--- The data ---

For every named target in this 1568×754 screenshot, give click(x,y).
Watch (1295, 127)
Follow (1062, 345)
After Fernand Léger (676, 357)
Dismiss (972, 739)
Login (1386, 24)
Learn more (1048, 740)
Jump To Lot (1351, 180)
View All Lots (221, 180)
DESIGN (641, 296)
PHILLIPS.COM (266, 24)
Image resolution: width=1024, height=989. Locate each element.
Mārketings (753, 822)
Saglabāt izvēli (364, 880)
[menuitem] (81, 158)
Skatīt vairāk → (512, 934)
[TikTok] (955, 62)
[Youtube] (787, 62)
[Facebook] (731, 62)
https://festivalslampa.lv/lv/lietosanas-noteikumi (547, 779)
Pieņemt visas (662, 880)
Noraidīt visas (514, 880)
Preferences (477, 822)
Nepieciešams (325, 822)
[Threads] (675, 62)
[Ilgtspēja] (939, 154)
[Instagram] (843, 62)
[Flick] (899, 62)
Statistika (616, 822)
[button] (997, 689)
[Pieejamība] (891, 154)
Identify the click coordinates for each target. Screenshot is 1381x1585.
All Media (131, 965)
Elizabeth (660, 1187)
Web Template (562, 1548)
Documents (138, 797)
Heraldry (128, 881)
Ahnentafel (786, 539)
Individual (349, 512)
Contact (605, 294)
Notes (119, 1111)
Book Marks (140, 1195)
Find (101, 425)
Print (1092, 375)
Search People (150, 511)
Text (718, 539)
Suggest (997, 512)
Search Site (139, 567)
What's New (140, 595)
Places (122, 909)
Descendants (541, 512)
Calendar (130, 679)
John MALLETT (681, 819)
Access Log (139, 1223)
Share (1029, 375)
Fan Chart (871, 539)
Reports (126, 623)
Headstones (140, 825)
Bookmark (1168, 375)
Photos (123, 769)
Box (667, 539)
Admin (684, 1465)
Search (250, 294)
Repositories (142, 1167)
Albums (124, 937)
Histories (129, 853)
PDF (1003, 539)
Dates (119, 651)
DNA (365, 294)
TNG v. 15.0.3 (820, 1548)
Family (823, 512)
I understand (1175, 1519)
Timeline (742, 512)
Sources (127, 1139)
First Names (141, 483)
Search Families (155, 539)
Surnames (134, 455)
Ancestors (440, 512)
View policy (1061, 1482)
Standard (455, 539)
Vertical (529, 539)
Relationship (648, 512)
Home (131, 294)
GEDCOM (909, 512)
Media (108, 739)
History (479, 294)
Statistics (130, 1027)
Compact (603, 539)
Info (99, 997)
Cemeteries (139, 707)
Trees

---

Can you arrange the records above into a numbered list, from the line containing "Calendar (130, 679)" through the end of the records, leaving out any blank lines?

1. Calendar (130, 679)
2. John MALLETT (681, 819)
3. Access Log (139, 1223)
4. Share (1029, 375)
5. Fan Chart (871, 539)
6. Reports (126, 623)
7. Headstones (140, 825)
8. Bookmark (1168, 375)
9. Photos (123, 769)
10. Box (667, 539)
11. Admin (684, 1465)
12. Search (250, 294)
13. Repositories (142, 1167)
14. Albums (124, 937)
15. Histories (129, 853)
16. PDF (1003, 539)
17. Dates (119, 651)
18. DNA (365, 294)
19. TNG v. 15.0.3 (820, 1548)
20. Family (823, 512)
21. I understand (1175, 1519)
22. Timeline (742, 512)
23. Sources (127, 1139)
24. First Names (141, 483)
25. Search Families (155, 539)
26. Surnames (134, 455)
27. Ancestors (440, 512)
28. View policy (1061, 1482)
29. Standard (455, 539)
30. Vertical (529, 539)
31. Relationship (648, 512)
32. Home (131, 294)
33. GEDCOM (909, 512)
34. Media (108, 739)
35. History (479, 294)
36. Statistics (130, 1027)
37. Compact (603, 539)
38. Info (99, 997)
39. Cemeteries (139, 707)
40. Trees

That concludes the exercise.